順治離開沒多久,尚方司的郎中就來回話了,說是中秋家宴,莊太後的糕點被換一事,有了眉目。

孟露便即將人叫進來。

尚方司的郎中姓韓,是個年過半百的老頭,他進來時身後還跟著一個端著一托盤的小太監。

隔著屏風,孟露等他二人行完禮,這才出聲說了免禮。

隨後便直入正題:“韓郎中既說已查出了幕後之人,便說來聽聽吧。”

“是。”韓郎中擡眸看著屏風後端坐的人影,緩緩道:“奴才查出,太後娘娘糕點被換一事,正是巴爾福晉所為。”

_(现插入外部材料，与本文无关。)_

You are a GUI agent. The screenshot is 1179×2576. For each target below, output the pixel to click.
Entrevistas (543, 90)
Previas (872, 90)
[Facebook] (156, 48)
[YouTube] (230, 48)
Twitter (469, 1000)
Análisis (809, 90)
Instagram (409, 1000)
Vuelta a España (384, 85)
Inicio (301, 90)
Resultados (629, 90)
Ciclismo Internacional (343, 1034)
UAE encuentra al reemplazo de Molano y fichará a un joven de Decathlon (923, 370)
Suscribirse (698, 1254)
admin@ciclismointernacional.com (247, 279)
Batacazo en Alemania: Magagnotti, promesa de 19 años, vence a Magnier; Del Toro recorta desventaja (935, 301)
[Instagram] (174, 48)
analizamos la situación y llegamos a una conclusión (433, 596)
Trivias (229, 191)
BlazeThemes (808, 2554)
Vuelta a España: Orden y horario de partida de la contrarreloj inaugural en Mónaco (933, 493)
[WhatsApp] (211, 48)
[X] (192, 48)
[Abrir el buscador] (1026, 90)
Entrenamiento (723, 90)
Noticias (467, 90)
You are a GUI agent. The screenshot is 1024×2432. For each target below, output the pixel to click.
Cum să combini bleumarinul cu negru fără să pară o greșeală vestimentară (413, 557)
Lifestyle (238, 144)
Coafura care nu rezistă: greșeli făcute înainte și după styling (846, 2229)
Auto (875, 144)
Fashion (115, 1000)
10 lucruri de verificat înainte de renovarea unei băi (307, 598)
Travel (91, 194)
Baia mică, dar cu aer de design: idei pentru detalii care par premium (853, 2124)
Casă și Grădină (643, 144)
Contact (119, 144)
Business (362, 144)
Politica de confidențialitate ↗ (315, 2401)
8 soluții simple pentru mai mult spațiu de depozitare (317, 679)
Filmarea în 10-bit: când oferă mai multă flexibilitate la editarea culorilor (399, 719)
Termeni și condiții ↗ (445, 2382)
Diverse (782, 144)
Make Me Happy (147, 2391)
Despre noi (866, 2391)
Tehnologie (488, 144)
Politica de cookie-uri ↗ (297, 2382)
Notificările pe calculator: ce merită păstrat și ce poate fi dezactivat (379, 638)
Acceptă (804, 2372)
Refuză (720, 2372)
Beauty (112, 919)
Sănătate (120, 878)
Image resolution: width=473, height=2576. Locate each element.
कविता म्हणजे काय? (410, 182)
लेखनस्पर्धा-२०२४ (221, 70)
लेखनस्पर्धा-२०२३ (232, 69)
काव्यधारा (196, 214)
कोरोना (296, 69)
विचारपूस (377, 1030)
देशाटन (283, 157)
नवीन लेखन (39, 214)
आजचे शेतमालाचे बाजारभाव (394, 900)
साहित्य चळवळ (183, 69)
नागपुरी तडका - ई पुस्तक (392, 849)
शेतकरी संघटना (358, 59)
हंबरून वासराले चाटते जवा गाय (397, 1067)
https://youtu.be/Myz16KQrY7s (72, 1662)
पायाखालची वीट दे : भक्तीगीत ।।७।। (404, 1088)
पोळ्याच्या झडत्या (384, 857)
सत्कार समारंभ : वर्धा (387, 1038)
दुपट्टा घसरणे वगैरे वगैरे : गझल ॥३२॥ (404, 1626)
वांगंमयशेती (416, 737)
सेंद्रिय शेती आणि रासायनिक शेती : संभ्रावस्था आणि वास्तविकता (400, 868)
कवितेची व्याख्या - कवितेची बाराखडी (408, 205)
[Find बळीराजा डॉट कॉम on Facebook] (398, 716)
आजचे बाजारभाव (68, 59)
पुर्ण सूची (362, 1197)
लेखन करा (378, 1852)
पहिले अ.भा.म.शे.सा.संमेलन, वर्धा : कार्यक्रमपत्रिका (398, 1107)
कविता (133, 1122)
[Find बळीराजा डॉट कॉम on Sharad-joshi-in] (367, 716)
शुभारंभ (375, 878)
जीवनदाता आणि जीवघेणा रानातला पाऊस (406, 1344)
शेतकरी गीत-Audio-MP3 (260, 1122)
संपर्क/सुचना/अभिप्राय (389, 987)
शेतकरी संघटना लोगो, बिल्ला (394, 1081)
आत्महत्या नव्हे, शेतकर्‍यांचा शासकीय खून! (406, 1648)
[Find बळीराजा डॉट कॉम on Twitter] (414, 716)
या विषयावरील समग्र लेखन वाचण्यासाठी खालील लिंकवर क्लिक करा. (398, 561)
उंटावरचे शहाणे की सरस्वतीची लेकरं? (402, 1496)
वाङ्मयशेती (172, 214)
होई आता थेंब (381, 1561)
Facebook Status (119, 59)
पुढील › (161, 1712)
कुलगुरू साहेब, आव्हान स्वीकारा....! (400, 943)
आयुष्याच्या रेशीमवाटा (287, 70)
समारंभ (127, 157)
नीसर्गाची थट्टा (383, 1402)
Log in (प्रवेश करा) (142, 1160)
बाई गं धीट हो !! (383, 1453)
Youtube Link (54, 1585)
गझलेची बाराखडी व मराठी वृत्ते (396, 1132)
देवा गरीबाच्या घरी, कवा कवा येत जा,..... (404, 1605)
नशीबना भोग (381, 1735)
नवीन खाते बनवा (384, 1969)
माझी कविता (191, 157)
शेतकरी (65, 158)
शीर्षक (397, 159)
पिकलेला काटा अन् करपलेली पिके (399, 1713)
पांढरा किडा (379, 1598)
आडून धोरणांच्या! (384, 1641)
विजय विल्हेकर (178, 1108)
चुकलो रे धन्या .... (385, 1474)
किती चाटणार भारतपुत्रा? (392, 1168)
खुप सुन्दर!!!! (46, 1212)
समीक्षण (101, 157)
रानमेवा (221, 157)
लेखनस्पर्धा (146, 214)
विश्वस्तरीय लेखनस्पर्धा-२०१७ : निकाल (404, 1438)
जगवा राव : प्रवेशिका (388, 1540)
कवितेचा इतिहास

“巴爾福晉?”孟露遲疑半晌,險些懷疑自己聽錯了,“可有證據?”

“人證物證皆指向巴爾福晉。”韓郎中說著,便回頭用下巴指了指身後的小太監,道:“這是禦膳房一名宮女的口供,以及巴爾福晉為了收買她而送出的證據,娘娘請看。”

小太監上前兩步,舉著托盤深深彎下腰去。

阿木爾正欲繞到屏風外接過托盤,孟露卻一把攥住她的手腕,阻止了她的動作。

“娘娘,怎麽了?”阿木爾有些疑惑。

孟露緩緩地舒了一口氣,只感覺吐出的氣息有些灼人,她擡手捂著自己的胸口,淡淡道:“本宮突覺心口憋悶的厲害,有點喘不過氣來。”

“什麽?”阿木爾一驚,立時俯身,溫柔地給孟露順著心口,“奴婢這就派人去請太醫。”

孟露道:“太醫剛走,先別去了,扶本宮進去躺一會兒就行。”

她說著便已起身朝裏走去。

阿木爾只得咬了咬唇,疾步跟上。

韓郎中一頭霧水的看著屏風後慢慢消失的人影,一時不知道自己該在這守著娘娘,還是先行退下。

好在正在他猶豫不決時,皇後娘娘的貼身女官阿木爾從內殿走了出來,蹲了個禮道:“韓大人,皇後娘娘今日不小心受了風寒,眼下竟發起了熱,只怕是不能聽韓大人稟明此事了。”

韓郎中便道:“還請娘娘保重身體,奴才改日再來回稟娘娘。”

“不,娘娘說,此事事關太後,既已真相大白,便不可再拖,韓郎中便去求見皇上,將此事盡數稟明吧。”

“可是……”韓郎中遲疑道:“此事原是後宮之事……”

阿木爾笑著打斷他:“事關太後,幹系重大,後宮之事也得稟明皇上,由皇上做主。皇後娘娘身子不適,太後她老人家又不理後宮之事,眼下只能請皇上做主了。”

韓郎中想到今日皇後娘娘特地坐在屏風後面見他,想來的確是身子不適,於是略微思慮了下便道:“是,奴才遵命。”

打發走了韓郎中,阿木爾神色一變,又迅速進了內殿,跪在床邊關切道:“娘娘,真不用請太醫嗎?”

孟露閉著眼,緩緩搖了搖頭。

她聽到韓郎中說幕後之人是巴爾福晉後,便也想到巴爾福晉在順治心裏的地位。

巴爾福晉當之無愧的是順治的第一個女人,不管是名義還是床榻上,她在順治心裏的排名,絕對比她這個皇後還要靠前。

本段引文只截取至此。